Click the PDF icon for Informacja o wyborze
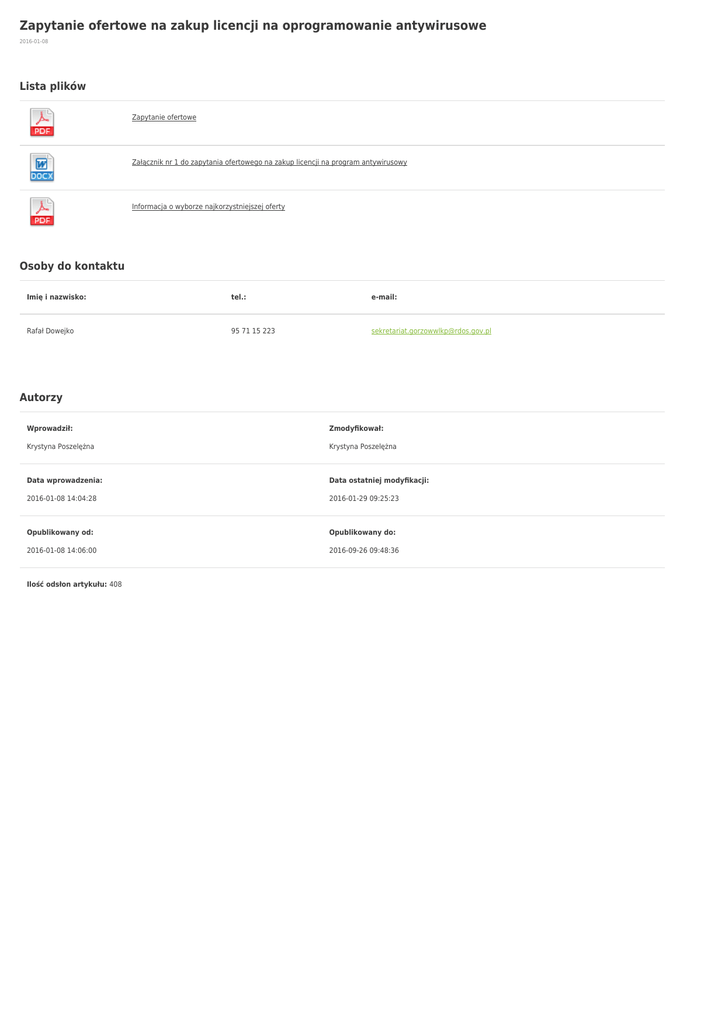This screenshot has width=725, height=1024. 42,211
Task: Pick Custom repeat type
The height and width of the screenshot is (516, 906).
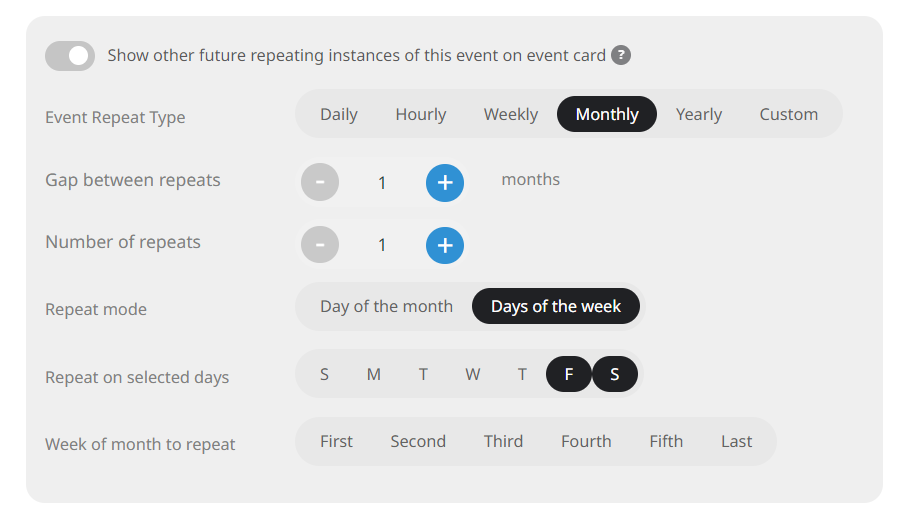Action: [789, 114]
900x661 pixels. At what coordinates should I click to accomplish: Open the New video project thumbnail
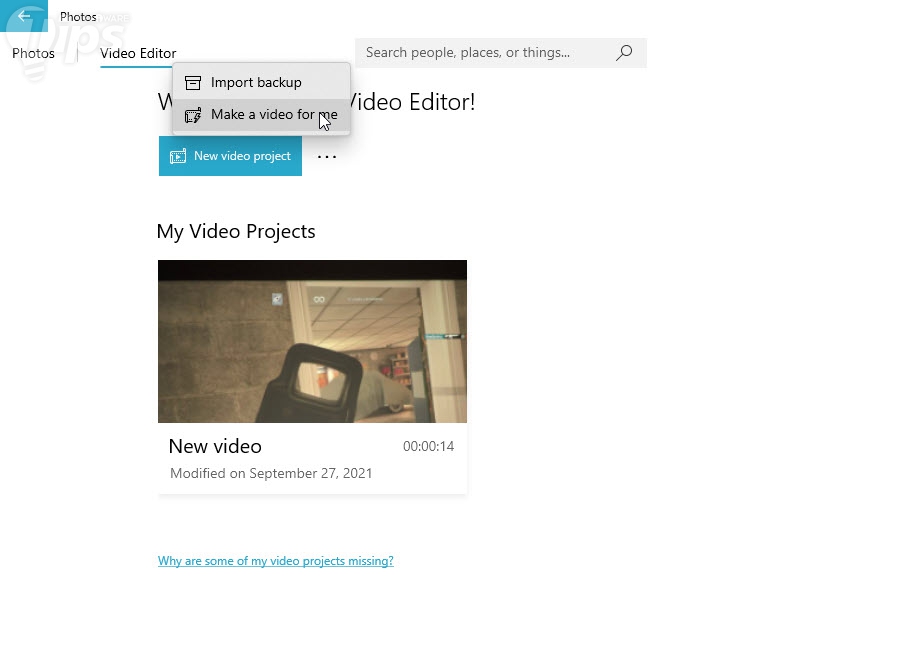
═══
Work to be completed -
Could you retype each line of the material above exactly, skipping the pictures?

Your solution -
Click the PDF icon for Informacja o wyborze
This screenshot has width=725, height=1024. 42,211
Task: Pick Custom repeat type
The height and width of the screenshot is (516, 906).
Action: [789, 114]
900x661 pixels. At what coordinates should I click to accomplish: Open the New video project thumbnail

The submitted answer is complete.